The tilt series were reconstructed by an advanced algorithm, termed equal slope tomography (EST) (Miao et al., 2005). EST is a Fourier-based iterative algorithm, which iterates between real and reciprocal space. In real space, physical constraints are enforced, including positivity (i.e. the electron density of the sample cannot be negative) and a loose support (i.e. a boundary larger than the three-dimensional envelope of the sample). In reciprocal space, the measured data are used as the constraint in each iteration. After several hundreds of iterations, the algorithm converges to a global solution that is consistent with the measured data and physical constraints. It has been experimentally demonstrated that EST not only produces superior results to other traditional tomographic algorithms, but also is broadly applicable to three-dimensional imaging of biological and physical samples, ranging from breast tumors and cellular structures to single atoms in materials (Lee et al., 2008; Zhao et al., 2012; Scott et al., 2012).

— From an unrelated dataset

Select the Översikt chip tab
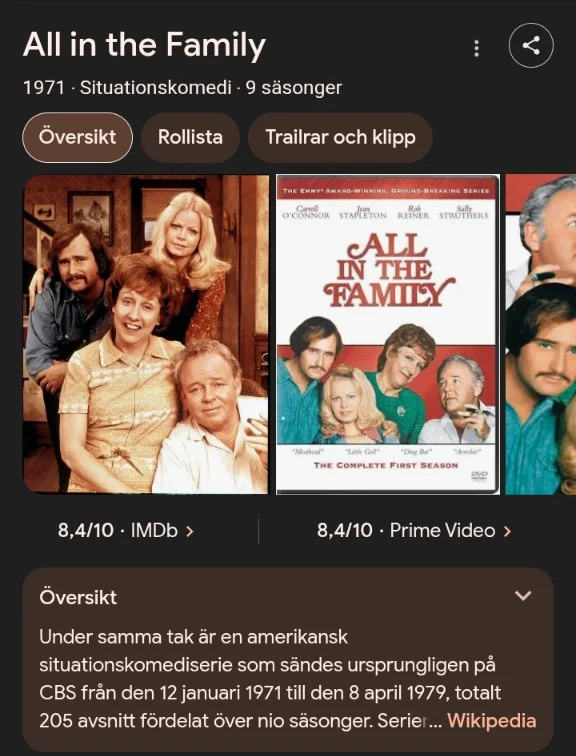This screenshot has height=756, width=576. click(x=77, y=137)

By combining dual-energy STXM and EST, Jiang and collaborators reconstructed the macrophage structure with a three-dimensional resolution of 75–80 nm. Fig. 1(a) shows the three-dimensional volume rendering of the reconstructed macrophage with the Gd@C₈₂(OH)₂₂ nanoparticles in dark red, the nucleus in brown and different types of lysosomes in yellow. The three-dimensional reconstruction provides more faithful cellular structure information than the two-dimensional projection image (Fig. 1b). Furthermore, by subtracting the two reconstructions measured above and below the Gd absorption edge, the three-dimensional distribution of the nanoparticles inside the macrophage was obtained (Fig. 1c). They found that nanoparticles were mainly aggregated in lysosomes and no nanoparticles were distributed in the nucleus. These observations were further corroborated by the X-ray fluorescence microscopy image of the same macrophage (Fig. 1d).

Looking forward, several additional developments could make this multi-model imaging approach widely applicable in nanomedicine and nanotoxicology. First, coherent diffractive imaging (CDI) has to be incorporated to improve the spatial resolution (Miao et al., 1999, 2015). A particularly promising CDI method is ptychography (Rodenburg et al., 2007; Thibault et al., 2008), which has recently been applied to image the interaction of nanoparticles with mammalian cells (Gallagher-Jones et al., 2017). Second, for imaging cellular structures, the resolution is ultimately limited by the radiation damage (Kirz et al., 1995). Cryogenic techniques must be implemented to preserve the specimen and alleviate the radiation damage problem (Rodriguez et al., 2015; Deng et al., 2017). Another advantage of using cryo-preservation is the ability to trap samples at different stages of the nanoparticle–cell interaction. Third, a more powerful tomographic reconstruction algorithm than EST, termed GENeralized Fourier Iterative REconstruction (GENFIRE) (Yang et al., 2017; Pryor et al., 2017), can be incorporated into this multi-model imaging approach to improve the three-dimensional resolution. Finally, as both large-scale and tabletop coherent X-ray sources are rapidly advancing worldwide (Miao et al., 2015), dedicated multi-model imaging beamlines and/or endstations, by taking advantage of X-ray brilliance, have to be implemented with user-friendly data acquisition, data analysis and image reconstruction software. With all these developments, the future of multi-model imaging of the bio–nano interface indeed looks bright.